> Work instructions
Render the records below as a Markdown table with the columns No and Record, one numbered row per line and no rows for blank lines. Leave the pictures out.

> Rows
================================
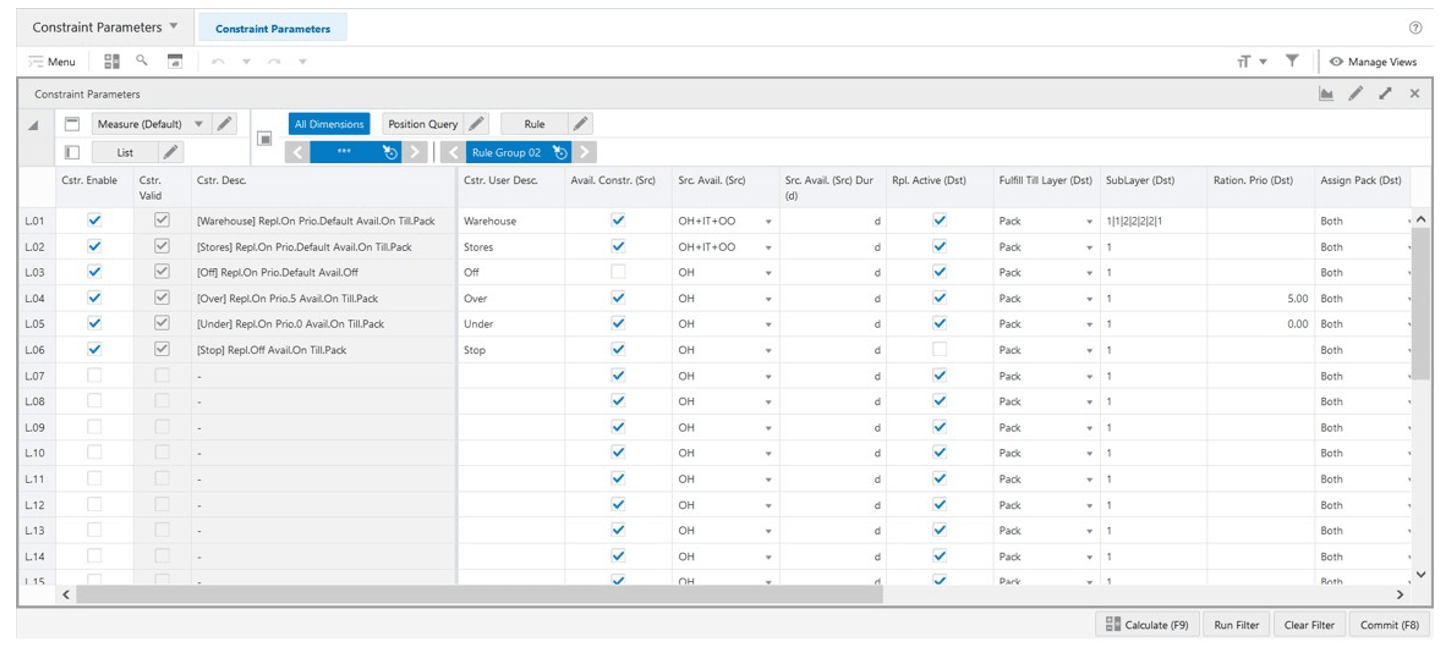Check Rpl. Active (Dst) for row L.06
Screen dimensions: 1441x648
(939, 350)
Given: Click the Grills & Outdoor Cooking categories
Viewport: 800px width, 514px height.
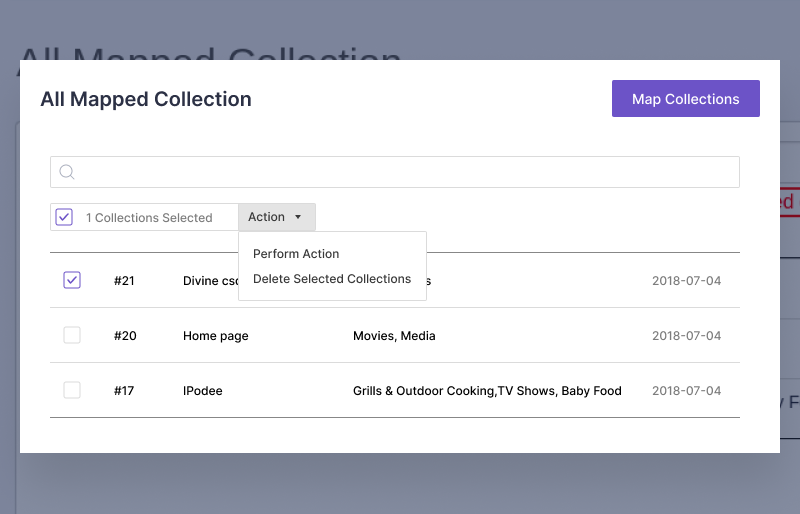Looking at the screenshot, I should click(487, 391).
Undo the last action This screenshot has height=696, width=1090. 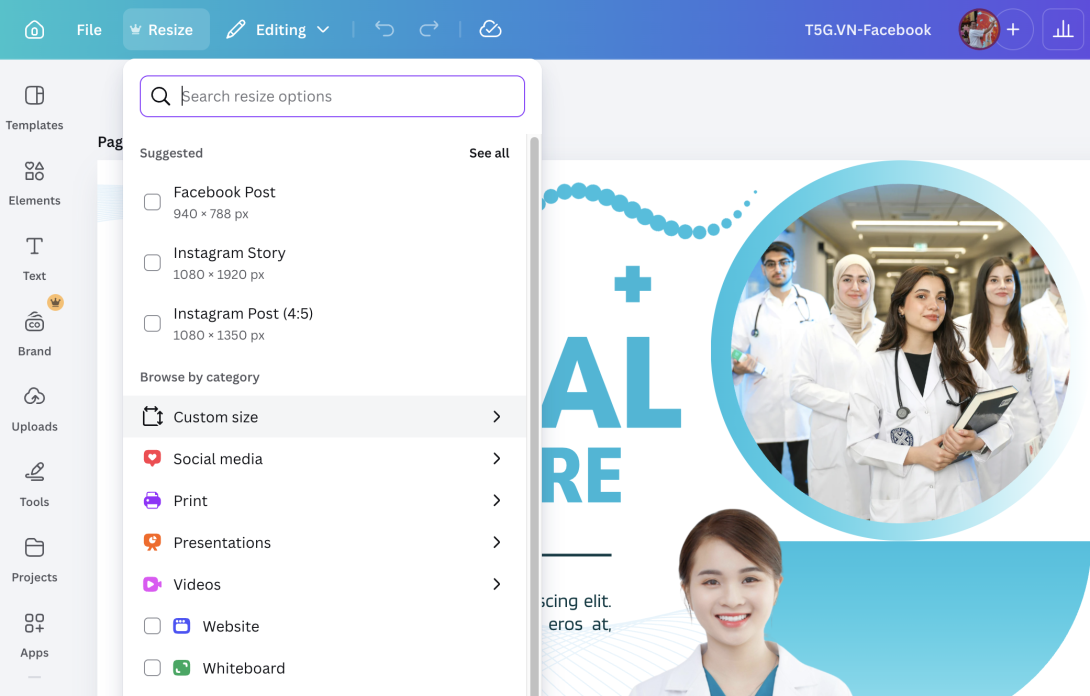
================================
> Response to this exercise
| No | Record |
|---|---|
| 1 | Check Rpl. Active (Dst) for row L.06 |
| 2 | Screen dimensions: 1441x648 |
| 3 | (939, 350) |
| 4 | Given: Click the Grills & Outdoor Cooking categories |
| 5 | Viewport: 800px width, 514px height. |
| 6 | Looking at the screenshot, I should click(487, 391). |
| 7 | Undo the last action This screenshot has height=696, width=1090.  |